All

The University of Nairobi on 23 April 2026 convened a high-level National Stakeholder Engagement Forum to examine the Draft National Land Policy 2025 and assess whether Kenya’s ongoing land reform process is adequately prepared to address the country’s evolving land challenges. The forum brought together government officials, National Land Commission (NLC) commissioners, legal scholars, civil society actors, development partners, and policy experts in a broad consultative dialogue on the future of land governance in Kenya.

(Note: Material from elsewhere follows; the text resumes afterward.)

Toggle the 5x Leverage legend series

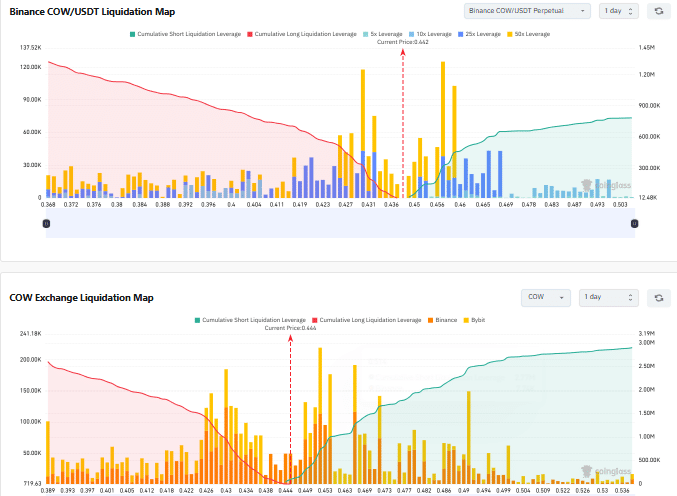coord(384,34)
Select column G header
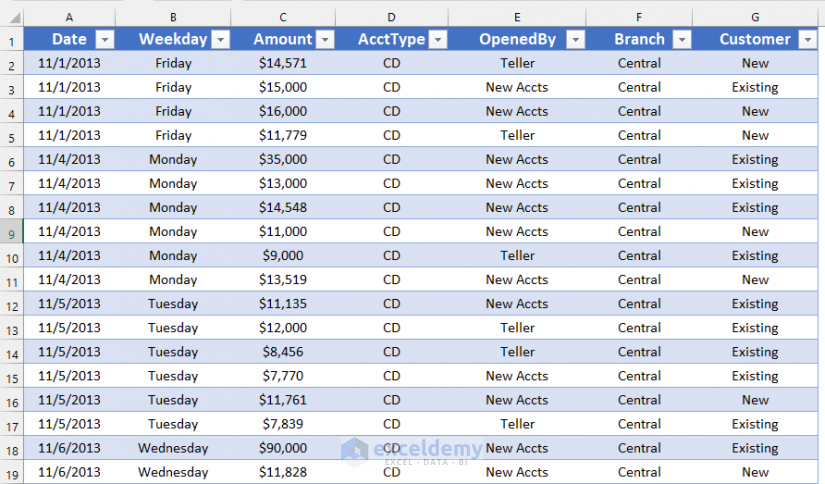825x484 pixels. tap(755, 17)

At the centre of discussions was the review of Kenya’s 2009 National Land Policy (Sessional Paper No. 3 of 2009), a landmark framework that shaped post-independence land reforms but is now widely viewed as insufficient for addressing current realities such as rapid urbanisation, climate pressures, tenure insecurity, food system challenges, and unresolved historical land injustices.

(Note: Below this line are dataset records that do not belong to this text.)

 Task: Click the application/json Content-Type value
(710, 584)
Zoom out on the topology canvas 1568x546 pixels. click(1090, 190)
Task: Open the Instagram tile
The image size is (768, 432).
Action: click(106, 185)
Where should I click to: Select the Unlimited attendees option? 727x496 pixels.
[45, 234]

A major highlight of the forum was a policy readiness scorecard , which evaluated the 2009 policy, the NLC’s 2023 recommendations, and the Draft National Land Policy 2025 across eight criteria, including constitutional alignment, implementation specificity, gender sensitivity, structural integrity, and historical justice. The assessment concluded that while the NLC 2023 document was constitutionally grounded, progressive, and ready for adoption, the Draft National Land Policy 2025 contained “important innovations” but suffered from “catastrophic structural failures,” rendering it unready for adoption in its current form.

Participants agreed that although the 2025 Draft introduces stronger references to climate-responsive land management and constitutional land rights, it falls short in critical areas such as implementation clarity, inclusivity, protection of vulnerable groups, and progressive policy direction. Concerns were also raised over whether the drafting process had been sufficiently participatory and reflective of stakeholder contributions, especially given the apparent divergence between the NLC’s stakeholder-informed 2023 proposals and the current draft.

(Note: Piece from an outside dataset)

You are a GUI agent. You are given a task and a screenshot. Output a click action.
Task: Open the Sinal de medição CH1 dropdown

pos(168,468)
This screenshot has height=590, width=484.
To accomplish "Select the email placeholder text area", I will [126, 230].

Discussions throughout the forum emphasized that any revised land policy must remain anchored in the constitutional principles of equity, access, sustainability, and productivity as outlined in Article 60 of the Constitution of Kenya 2010. Stakeholders stressed the urgent need for reforms that respond to fragmented land holdings, declining agricultural productivity, and growing food insecurity, while also supporting efficient land use and protecting smallholder and community tenure rights.

The relationship between land governance, infrastructure development, and climate resilience also featured prominently. Participants warned that weak integration between land use planning, transport systems, and economic development risks deepening spatial inequality and undermining Kenya’s Vision 2030 aspirations. Development partners, including the Food and Agriculture Organization of the United Nations (FAO Kenya) and the European Union Delegation in Kenya, underscored the importance of embedding climate adaptation and sustainable land management into the revised policy framework.

Historical land injustices emerged as one of the most sensitive and urgent issues discussed. Stakeholders called for explicit and enforceable mechanisms to address long-standing grievances related to displacement and dispossession, with many expressing support for the stronger provisions contained in the NLC’s 2023 recommendations.

The forum concluded with a commitment to incorporate stakeholder submissions into the ongoing revision of the Draft National Land Policy 2025. The University of Nairobi upheld its role in advancing evidence-based public policy through rigorous legal and institutional analysis aimed at strengthening land governance, food security, climate resilience, and social justice in Kenya. Consolidated recommendations from the forum will be submitted to the Ministry of Lands and Physical Planning and the National Land Commission to inform the next phase of policy revision.